Kenya’s East African Educational Publishers CEO Kiarie Kamau, MKIM added that publishers are ” ‘keen to train our editors in editing, but we gloss over the intricacies of contracts.’ Publishers, he said, often don’t exploit rights including those from film or theater out of fear of losing control to ‘rogue publishers.’ “
(MW – Even ten years ago the opportunities for African publishers to exploit their IPs internationally was limited. Audio, streaming, online-reading, digital comics, even ebooks were still either in their infancy or being constrained. Access to digital publishing was limited by the reality that the big western ebook players simply did not operate in most of Africa.

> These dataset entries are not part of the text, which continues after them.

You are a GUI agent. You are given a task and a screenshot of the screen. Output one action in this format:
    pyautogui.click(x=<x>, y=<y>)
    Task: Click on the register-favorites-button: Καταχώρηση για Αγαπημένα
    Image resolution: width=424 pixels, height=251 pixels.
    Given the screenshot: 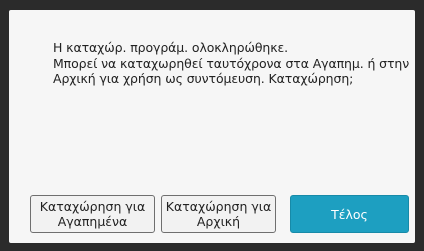 What is the action you would take?
    pyautogui.click(x=92, y=214)
    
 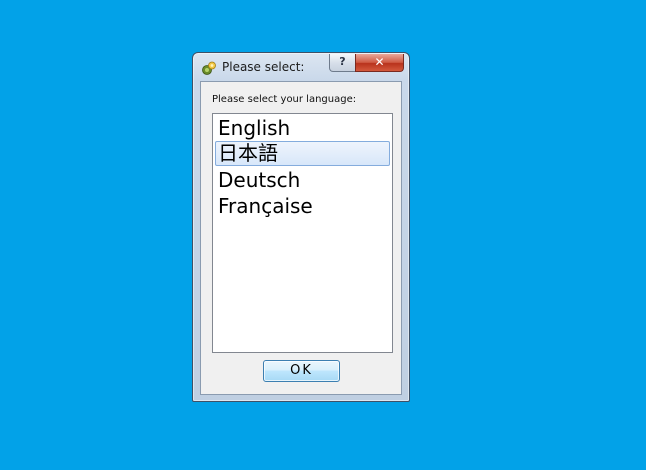 I want to click on help-icon: ?, so click(x=342, y=62).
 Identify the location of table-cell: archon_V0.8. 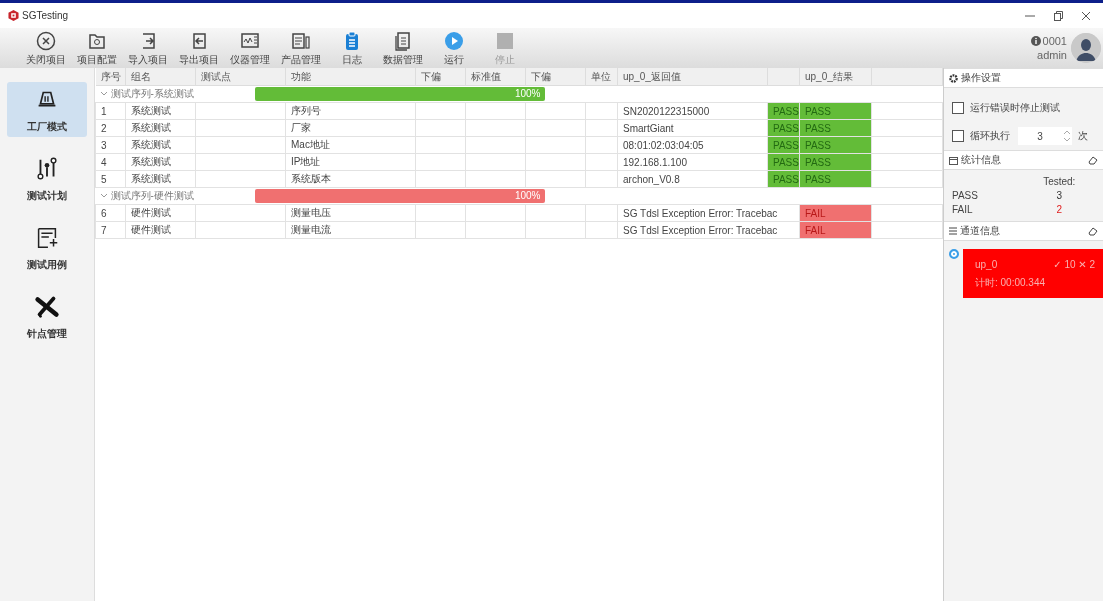
(692, 179).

But while that’s still true – try accessing the Kindle store or Google Play Books or Apple Books from most African countries – alternatives abound. Look at the way YouScribe has single-handedly transformed Africa’s digital books streaming sector, or the way Ama Dadson‘s Akoo Books Audio has opened up the audiobook sector on the continent. And of course the Kenyan rights session at the Nairobi International Book fair only exists because of the stellar work of eKitabu.)

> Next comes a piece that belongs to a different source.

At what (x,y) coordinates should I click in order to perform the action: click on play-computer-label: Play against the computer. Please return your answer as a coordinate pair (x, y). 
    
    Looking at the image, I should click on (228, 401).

So much more to read in Olivia Snaije’s OP over at Publishing Perspectives.
But let me wind up this post with a reminder of the digital statistics many African publishers seem unaware of, and that inhibits them from embracing the digital opportunity.
In 2010 there were just 53 million people online across the entire African continent. Today Egypt alone has more internet users than that. And Kenya is not far behind, up from 3 million internet users in 2010 to almost 47 million today.

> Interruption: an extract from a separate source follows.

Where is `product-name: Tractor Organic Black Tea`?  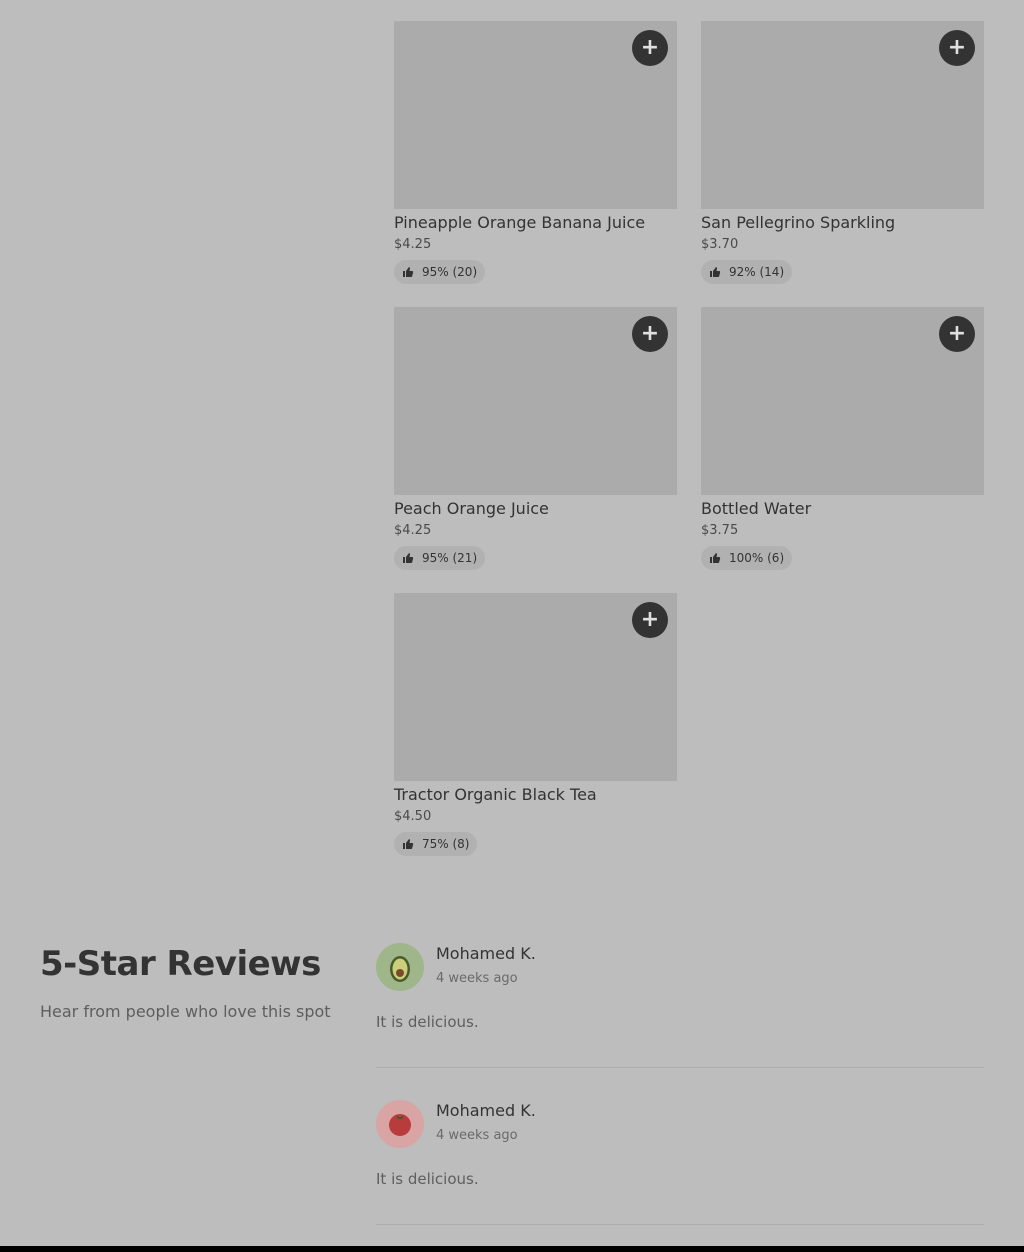
product-name: Tractor Organic Black Tea is located at coordinates (536, 796).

All told, there are over 600 million Africans online in 2023, and around the world a total of 5 billion people have a device in their hands that, by definition, could be used for reading African ebooks, listening to African audiobooks, reading African literature online, and bringing global revenue and recognition to African publishers and African authors.
Opportunity abounds. Understanding of that opportunity, and understanding how that opportunity might be exploited, as we see from the Kenyan rights fair, is still sorely lacking.
African Publishers Network (APNET) and and other publishing organisations are doing their best to bring about that understanding, but there’s still much to be done to enable Africa to take its rightful place at the international publishing table.